Lecture 16: Concrete Monads: State, II

HTML

Our next example is a good deal more practical. We're going to use the State monad to write a small library for producing HTML. Note that we're moving to the “official” MTL implementation:


    import Control.Monad.State

    type Document = State String

The idea here is that our state is going to be a String that contains HTML, and our various operations are going to act on it. In the simplest case, we'll simply append some a String onto the state:


    string :: String -> Document ()
    string t = modify (\s -> s ++ t)

Which, after the usual transformations, we can write as


    string = modify . flip (++)

Next, we need a bit of code (analogous to perform in the calculator example) to render an HTML value as a string:


    render :: Document a -> String
    render doc = execState doc ""

Note that this code is already borderline useful:


    > render (string "foo" >> string "bar")
    "foobar"

Thus, we can do simple string concatenation, with an alternative notion.

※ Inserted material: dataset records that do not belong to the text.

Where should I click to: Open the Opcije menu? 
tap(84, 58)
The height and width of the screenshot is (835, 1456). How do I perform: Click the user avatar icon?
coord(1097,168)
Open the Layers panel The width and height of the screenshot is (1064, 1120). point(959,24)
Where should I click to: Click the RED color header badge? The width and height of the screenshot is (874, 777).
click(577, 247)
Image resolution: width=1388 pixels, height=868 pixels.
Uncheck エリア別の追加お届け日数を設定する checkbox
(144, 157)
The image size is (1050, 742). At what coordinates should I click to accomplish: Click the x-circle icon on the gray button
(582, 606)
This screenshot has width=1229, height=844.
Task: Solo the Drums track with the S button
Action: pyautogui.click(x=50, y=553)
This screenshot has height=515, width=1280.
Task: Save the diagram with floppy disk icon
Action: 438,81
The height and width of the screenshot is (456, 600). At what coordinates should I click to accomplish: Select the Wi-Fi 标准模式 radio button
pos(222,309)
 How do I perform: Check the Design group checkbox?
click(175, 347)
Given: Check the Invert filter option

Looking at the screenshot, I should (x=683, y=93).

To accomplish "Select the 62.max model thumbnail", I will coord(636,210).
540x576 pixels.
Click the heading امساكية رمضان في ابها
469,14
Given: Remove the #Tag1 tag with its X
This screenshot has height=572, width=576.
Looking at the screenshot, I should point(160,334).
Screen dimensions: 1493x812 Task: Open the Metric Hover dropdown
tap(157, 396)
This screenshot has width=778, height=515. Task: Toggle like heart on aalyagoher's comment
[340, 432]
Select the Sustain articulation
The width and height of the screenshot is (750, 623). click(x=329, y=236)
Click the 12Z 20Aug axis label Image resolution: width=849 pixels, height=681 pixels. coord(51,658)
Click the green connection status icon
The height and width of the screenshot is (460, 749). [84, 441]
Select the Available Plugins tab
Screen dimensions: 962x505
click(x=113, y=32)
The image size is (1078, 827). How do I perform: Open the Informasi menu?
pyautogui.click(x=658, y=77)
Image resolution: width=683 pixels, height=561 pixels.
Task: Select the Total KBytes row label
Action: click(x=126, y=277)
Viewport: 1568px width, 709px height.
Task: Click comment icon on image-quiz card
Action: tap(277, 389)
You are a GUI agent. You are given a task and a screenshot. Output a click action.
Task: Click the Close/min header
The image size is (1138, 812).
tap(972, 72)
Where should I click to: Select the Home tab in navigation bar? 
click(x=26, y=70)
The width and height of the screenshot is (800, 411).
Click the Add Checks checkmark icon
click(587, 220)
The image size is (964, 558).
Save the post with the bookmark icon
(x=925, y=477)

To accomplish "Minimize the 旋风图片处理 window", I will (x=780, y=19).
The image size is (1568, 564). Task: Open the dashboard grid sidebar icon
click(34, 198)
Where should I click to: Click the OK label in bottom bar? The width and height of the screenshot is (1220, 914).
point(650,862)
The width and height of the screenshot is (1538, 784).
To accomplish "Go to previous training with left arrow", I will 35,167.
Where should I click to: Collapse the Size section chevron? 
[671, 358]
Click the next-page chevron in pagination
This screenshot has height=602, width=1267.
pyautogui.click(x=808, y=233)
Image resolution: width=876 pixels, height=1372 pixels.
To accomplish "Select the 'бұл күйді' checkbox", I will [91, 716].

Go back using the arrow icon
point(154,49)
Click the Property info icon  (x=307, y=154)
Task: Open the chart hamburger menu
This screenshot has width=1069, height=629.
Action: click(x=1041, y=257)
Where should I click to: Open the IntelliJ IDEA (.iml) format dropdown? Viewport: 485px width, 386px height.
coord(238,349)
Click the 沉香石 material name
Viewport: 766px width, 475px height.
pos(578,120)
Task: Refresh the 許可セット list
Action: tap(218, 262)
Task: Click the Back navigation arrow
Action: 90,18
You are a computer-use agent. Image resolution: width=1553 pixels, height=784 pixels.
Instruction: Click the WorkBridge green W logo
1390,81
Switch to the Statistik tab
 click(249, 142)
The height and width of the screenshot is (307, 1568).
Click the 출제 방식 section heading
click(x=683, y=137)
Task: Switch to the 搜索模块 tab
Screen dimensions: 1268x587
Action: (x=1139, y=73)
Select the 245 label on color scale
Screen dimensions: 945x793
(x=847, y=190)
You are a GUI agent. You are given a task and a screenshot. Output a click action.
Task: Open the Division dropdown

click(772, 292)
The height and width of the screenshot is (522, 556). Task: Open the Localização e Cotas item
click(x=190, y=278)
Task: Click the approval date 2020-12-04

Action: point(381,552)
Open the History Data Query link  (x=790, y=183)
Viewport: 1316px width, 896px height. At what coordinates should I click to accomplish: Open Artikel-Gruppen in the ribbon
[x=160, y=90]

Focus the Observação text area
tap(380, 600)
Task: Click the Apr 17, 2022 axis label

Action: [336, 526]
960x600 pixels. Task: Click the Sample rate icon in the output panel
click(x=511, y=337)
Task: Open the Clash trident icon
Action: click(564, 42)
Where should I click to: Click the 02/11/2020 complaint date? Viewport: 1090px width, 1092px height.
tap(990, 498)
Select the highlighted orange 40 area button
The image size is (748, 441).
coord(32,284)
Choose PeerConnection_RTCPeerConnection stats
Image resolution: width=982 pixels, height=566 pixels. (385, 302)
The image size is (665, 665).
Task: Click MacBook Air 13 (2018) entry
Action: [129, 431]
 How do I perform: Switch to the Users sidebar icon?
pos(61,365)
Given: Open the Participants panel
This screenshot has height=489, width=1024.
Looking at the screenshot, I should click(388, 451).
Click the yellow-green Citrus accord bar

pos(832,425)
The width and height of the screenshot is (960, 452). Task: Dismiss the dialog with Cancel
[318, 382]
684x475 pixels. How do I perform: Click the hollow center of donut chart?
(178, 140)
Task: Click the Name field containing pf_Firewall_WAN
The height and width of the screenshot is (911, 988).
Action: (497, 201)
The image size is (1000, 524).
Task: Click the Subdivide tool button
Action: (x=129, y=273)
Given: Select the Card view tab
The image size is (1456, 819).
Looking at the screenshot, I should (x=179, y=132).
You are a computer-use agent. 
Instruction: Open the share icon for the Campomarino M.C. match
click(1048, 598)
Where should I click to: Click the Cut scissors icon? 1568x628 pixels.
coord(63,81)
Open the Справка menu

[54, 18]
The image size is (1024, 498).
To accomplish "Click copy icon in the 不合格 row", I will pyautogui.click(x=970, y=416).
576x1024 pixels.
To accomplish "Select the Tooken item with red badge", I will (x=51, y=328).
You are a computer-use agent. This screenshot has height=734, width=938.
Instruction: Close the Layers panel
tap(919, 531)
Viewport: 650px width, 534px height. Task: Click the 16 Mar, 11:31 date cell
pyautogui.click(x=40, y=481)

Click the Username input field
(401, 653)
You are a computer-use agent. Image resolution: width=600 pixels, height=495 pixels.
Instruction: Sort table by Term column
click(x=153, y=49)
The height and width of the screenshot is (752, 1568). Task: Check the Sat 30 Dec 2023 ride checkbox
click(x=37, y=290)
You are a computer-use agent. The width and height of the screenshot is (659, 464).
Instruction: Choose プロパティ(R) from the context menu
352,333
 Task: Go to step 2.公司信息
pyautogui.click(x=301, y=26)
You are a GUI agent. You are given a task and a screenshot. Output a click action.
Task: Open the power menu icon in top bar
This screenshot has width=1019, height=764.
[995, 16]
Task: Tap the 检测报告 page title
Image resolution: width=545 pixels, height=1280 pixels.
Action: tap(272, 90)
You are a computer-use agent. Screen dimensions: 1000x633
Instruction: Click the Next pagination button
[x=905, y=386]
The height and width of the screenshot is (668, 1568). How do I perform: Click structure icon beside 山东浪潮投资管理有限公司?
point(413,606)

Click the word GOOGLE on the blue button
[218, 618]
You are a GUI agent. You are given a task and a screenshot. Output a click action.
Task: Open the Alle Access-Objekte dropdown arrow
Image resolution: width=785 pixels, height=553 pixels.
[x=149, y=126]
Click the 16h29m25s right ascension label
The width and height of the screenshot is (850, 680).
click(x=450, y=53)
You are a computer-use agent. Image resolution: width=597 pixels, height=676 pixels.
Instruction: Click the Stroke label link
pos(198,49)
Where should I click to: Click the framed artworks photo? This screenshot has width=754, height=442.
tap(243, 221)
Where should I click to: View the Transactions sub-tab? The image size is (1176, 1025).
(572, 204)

But the heart of HTML is its use of tags. We'll define tag to be a monadic function, which takes a tag name and a monadic argument, and writes a start tag, then performs the action of the argument monad (appending its output to the state), and then concludes by writing the end tag.


    type HTML = Document ()

    tag :: String -> HTML -> HTML
    tag t html = do
        string $ "<" ++ t ++ ">"
        html
        string $ "</"++ t ++ ">"

We can then define a number of tagging functions:


    html  = tag "html"
    head  = tag "head"
    title = tag "title"
    body  = tag "body"
    p     = tag "p"
    i     = tag "i"
    b     = tag "b"
    h1    = tag "h1"
    h2    = tag "h2"
    h3    = tag "h3"
    h4    = tag "h4"
    ol    = tag "ol"
    ul    = tag "ul"
    table = tag "table"
    tr    = tag "tr"
    th    = tag "th"
    td    = tag "td"

These functions can be used to give a nice structural definition of an HTML page in Haskell, e.g.,


    doc :: HTML
    doc =
    	html $ do
            head $ do
                title $ string "Hello, world!"
            body $ do
                h1 $ string "Greetings"
                p $ string "Hello, world!"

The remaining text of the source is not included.